BEGIN
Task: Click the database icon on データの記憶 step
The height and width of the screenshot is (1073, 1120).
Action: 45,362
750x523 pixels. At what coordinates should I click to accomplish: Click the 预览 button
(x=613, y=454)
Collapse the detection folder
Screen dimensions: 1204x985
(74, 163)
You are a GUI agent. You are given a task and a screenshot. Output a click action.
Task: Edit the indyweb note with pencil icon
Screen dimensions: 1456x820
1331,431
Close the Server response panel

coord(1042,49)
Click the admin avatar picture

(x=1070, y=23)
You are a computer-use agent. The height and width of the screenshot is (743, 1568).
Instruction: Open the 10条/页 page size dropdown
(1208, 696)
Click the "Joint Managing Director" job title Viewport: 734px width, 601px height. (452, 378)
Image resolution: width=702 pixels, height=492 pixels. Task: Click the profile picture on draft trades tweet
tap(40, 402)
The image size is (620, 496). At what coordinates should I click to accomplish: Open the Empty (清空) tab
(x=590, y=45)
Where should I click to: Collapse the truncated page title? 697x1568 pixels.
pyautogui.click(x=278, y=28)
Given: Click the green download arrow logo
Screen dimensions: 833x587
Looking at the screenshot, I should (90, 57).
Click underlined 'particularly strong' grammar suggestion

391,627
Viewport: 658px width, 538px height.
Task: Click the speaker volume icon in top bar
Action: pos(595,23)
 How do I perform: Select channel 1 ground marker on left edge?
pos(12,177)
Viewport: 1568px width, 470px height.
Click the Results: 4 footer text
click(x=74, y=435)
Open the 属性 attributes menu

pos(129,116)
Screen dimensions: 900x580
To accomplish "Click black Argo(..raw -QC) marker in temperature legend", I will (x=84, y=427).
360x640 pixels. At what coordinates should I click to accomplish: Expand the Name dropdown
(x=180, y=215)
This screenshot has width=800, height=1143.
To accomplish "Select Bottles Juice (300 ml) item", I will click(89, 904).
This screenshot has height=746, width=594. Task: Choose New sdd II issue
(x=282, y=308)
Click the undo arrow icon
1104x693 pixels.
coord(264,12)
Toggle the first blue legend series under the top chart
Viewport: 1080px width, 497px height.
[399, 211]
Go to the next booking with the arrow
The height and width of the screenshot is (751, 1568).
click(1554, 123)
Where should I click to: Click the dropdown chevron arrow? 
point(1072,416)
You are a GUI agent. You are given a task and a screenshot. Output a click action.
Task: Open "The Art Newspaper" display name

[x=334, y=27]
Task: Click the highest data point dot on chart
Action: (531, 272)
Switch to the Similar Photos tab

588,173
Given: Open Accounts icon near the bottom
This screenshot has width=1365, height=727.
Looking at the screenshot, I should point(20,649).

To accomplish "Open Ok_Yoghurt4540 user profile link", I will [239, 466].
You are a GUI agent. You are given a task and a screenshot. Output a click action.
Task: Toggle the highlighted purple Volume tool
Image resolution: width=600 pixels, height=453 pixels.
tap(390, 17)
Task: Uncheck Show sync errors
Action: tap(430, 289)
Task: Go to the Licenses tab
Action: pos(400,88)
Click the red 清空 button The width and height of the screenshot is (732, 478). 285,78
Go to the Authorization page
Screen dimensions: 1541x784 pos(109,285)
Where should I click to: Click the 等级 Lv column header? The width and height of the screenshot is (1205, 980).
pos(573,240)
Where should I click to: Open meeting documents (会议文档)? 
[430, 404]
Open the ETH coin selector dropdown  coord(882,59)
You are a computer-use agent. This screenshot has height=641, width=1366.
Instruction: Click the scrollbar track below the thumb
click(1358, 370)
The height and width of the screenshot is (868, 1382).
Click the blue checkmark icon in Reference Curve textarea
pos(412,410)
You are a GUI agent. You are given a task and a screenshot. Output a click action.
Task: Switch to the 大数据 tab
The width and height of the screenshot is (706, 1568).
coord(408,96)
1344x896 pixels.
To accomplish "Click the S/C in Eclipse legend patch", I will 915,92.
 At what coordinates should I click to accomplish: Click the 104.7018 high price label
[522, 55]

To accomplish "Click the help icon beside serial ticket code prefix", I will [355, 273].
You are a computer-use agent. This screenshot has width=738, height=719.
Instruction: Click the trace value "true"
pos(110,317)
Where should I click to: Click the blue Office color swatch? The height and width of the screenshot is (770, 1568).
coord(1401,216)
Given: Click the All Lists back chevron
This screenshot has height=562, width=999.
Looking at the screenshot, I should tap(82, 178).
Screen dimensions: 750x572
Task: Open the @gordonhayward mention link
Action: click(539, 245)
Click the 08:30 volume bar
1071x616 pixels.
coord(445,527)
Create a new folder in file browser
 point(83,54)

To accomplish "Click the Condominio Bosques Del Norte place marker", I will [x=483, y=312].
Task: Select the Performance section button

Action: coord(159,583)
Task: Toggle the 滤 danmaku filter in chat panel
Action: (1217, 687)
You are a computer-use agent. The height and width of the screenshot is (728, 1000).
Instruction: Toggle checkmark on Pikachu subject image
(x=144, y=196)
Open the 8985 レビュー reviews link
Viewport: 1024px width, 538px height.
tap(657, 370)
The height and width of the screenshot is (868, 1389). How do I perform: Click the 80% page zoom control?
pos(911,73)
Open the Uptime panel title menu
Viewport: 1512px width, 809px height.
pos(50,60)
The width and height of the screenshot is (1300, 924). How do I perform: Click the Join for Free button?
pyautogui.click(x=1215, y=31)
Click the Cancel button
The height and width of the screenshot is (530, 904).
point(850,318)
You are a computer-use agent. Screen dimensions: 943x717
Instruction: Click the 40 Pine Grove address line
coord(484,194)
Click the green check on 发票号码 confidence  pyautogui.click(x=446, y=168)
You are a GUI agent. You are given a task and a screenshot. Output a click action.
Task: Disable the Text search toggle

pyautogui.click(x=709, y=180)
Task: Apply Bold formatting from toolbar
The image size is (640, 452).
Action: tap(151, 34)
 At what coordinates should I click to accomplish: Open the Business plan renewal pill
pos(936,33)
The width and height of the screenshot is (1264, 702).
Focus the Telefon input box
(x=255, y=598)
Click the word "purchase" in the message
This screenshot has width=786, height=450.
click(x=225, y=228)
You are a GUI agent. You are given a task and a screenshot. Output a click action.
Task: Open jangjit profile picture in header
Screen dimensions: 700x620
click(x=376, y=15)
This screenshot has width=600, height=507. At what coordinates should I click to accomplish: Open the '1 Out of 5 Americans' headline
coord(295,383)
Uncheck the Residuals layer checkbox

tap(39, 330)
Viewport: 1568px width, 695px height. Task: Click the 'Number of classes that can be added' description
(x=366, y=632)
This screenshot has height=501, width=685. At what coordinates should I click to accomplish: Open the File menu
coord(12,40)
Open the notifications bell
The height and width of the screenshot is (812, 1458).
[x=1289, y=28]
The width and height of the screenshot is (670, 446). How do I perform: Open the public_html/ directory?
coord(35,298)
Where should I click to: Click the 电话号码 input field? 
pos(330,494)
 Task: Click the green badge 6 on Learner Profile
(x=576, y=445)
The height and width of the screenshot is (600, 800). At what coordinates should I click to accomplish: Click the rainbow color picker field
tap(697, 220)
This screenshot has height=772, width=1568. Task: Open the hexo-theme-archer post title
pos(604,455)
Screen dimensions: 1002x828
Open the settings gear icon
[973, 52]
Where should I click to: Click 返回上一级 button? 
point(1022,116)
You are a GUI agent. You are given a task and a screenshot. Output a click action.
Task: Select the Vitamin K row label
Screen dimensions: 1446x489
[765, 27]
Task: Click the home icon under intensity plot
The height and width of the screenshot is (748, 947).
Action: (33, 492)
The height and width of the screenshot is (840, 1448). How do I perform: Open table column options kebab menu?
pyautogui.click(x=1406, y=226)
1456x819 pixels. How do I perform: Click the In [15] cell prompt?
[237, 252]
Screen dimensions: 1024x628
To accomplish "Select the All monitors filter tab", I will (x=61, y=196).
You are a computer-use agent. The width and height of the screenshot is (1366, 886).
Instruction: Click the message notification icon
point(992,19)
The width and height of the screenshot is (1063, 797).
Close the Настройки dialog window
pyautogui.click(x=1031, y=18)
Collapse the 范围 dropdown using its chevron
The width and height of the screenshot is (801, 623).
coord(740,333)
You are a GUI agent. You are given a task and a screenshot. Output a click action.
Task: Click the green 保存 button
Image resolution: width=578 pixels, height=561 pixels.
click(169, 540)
END
What to do
Rewrite everything from the line containing "Where should I click to: Click 返回上一级 button?" down to the end of the items, with "GUI agent" changed to "interface agent" and nothing else altered.

Written answer
Where should I click to: Click 返回上一级 button? 
point(1022,116)
You are a interface agent. You are given a task and a screenshot. Output a click action.
Task: Select the Vitamin K row label
Screen dimensions: 1446x489
[765, 27]
Task: Click the home icon under intensity plot
The height and width of the screenshot is (748, 947).
Action: (33, 492)
The height and width of the screenshot is (840, 1448). How do I perform: Open table column options kebab menu?
pyautogui.click(x=1406, y=226)
1456x819 pixels. How do I perform: Click the In [15] cell prompt?
[237, 252]
Screen dimensions: 1024x628
To accomplish "Select the All monitors filter tab", I will (x=61, y=196).
You are a computer-use agent. The width and height of the screenshot is (1366, 886).
Instruction: Click the message notification icon
point(992,19)
The width and height of the screenshot is (1063, 797).
Close the Настройки dialog window
pyautogui.click(x=1031, y=18)
Collapse the 范围 dropdown using its chevron
The width and height of the screenshot is (801, 623).
coord(740,333)
You are a interface agent. You are given a task and a screenshot. Output a click action.
Task: Click the green 保存 button
Image resolution: width=578 pixels, height=561 pixels.
click(169, 540)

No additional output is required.